Problem to work on:
Extract all lines that hold "agent" from the records below.

Data for this exercise:
○ ○ ○ ○ ○
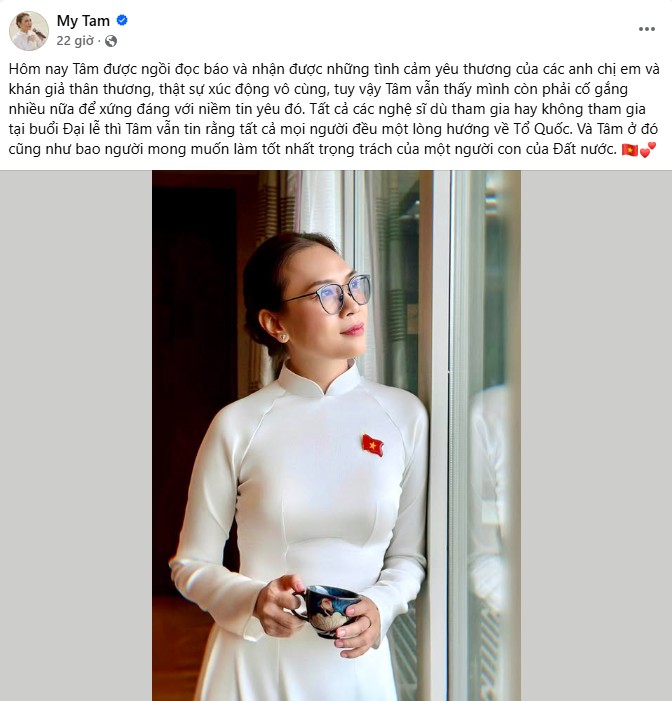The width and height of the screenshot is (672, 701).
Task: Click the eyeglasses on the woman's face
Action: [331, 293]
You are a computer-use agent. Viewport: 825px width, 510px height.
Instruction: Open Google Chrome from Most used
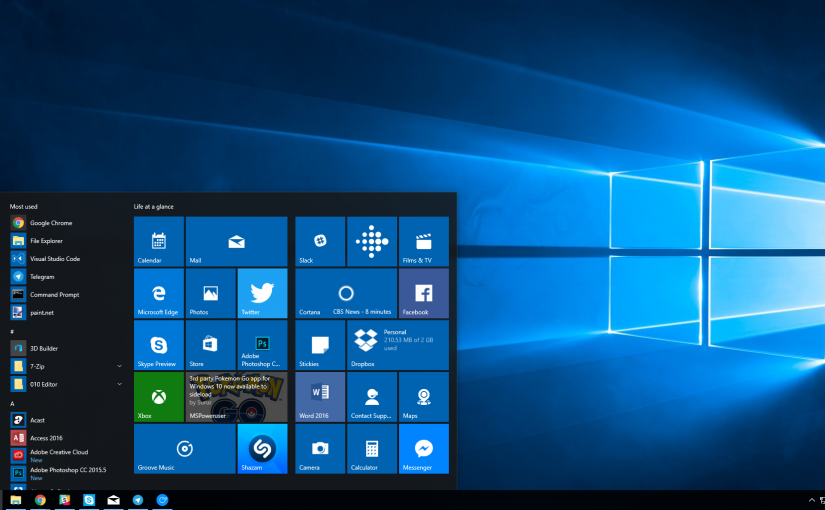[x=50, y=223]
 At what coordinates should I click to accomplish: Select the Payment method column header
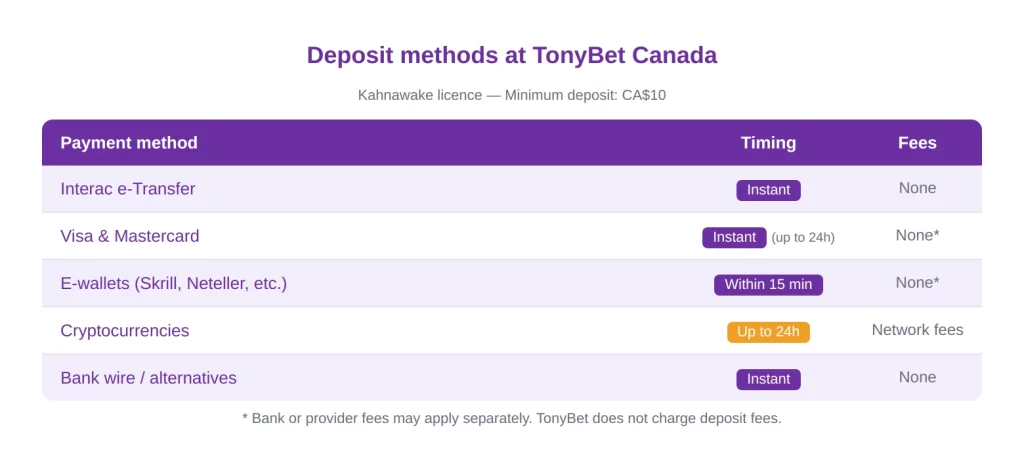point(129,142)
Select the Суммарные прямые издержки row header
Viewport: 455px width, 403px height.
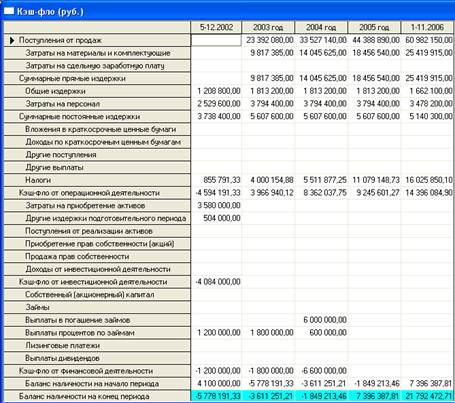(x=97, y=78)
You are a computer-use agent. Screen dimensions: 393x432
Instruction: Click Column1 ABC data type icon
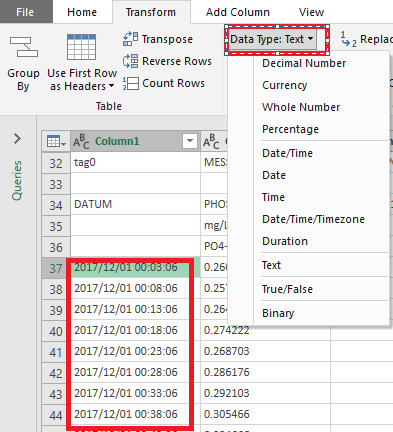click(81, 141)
○ ○ ○ ○ ○
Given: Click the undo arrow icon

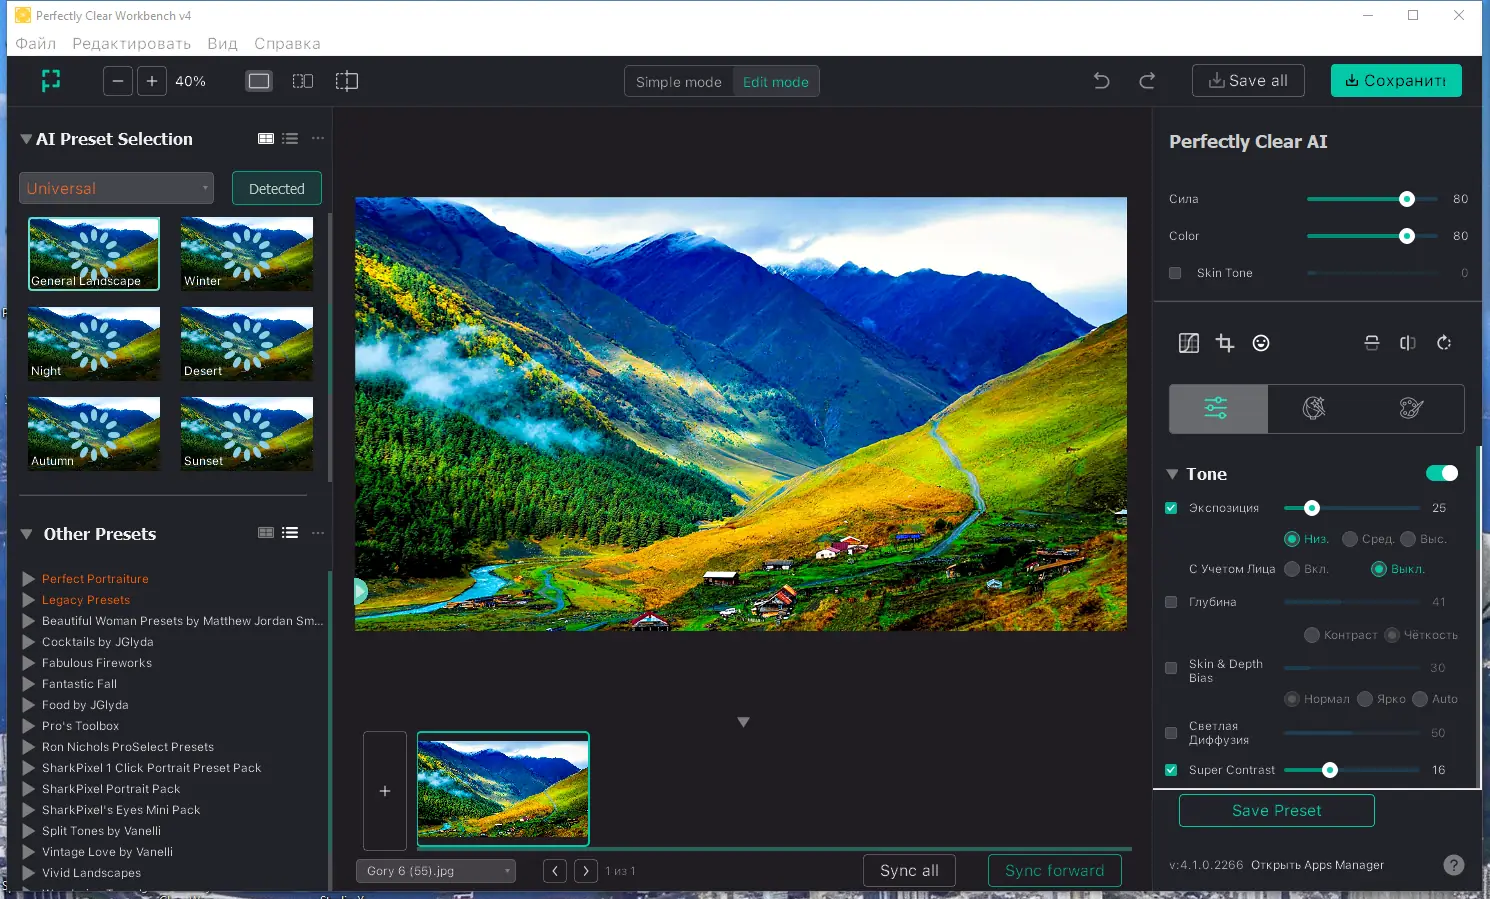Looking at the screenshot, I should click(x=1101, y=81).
○ ○ ○ ○ ○
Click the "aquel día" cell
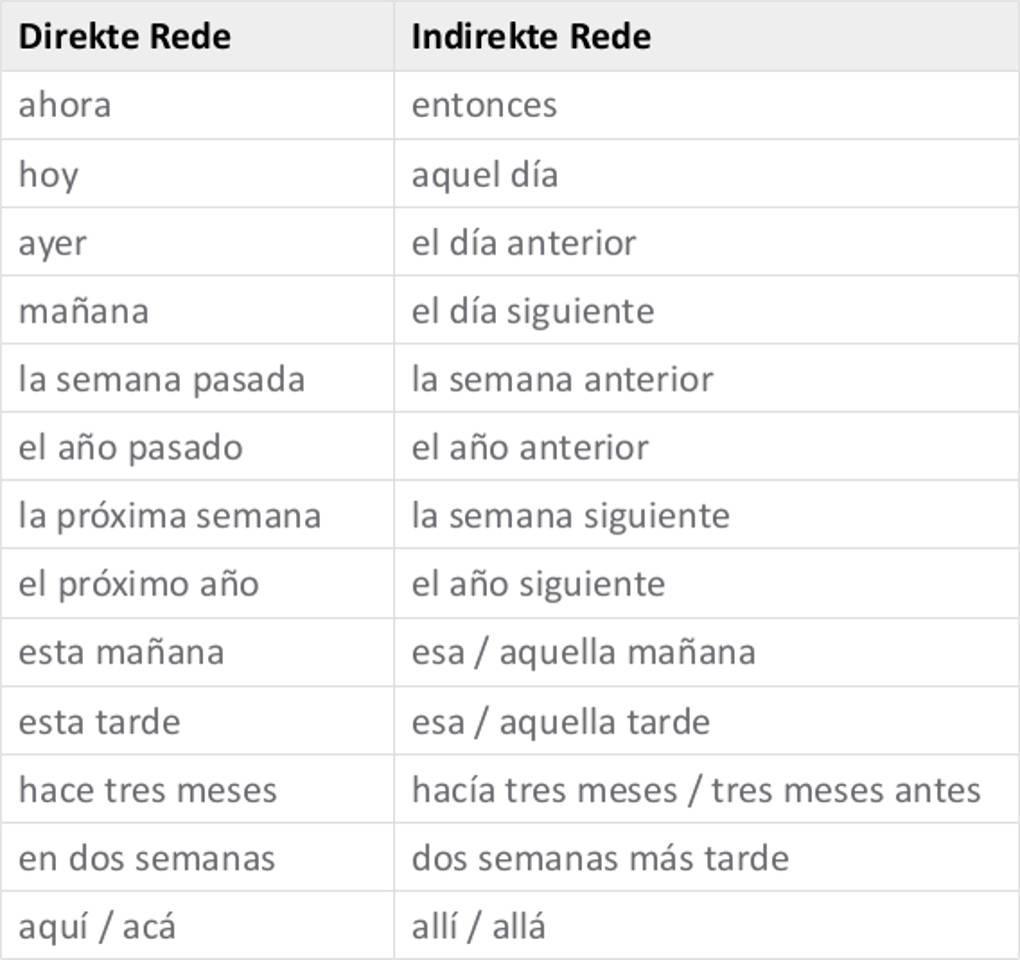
○ ○ ○ ○ ○
Response to the exercise:
You are a computer-use agent. Viewport: 825px width, 510px height.
You are a computer-use agent. Screen dimensions: 393x432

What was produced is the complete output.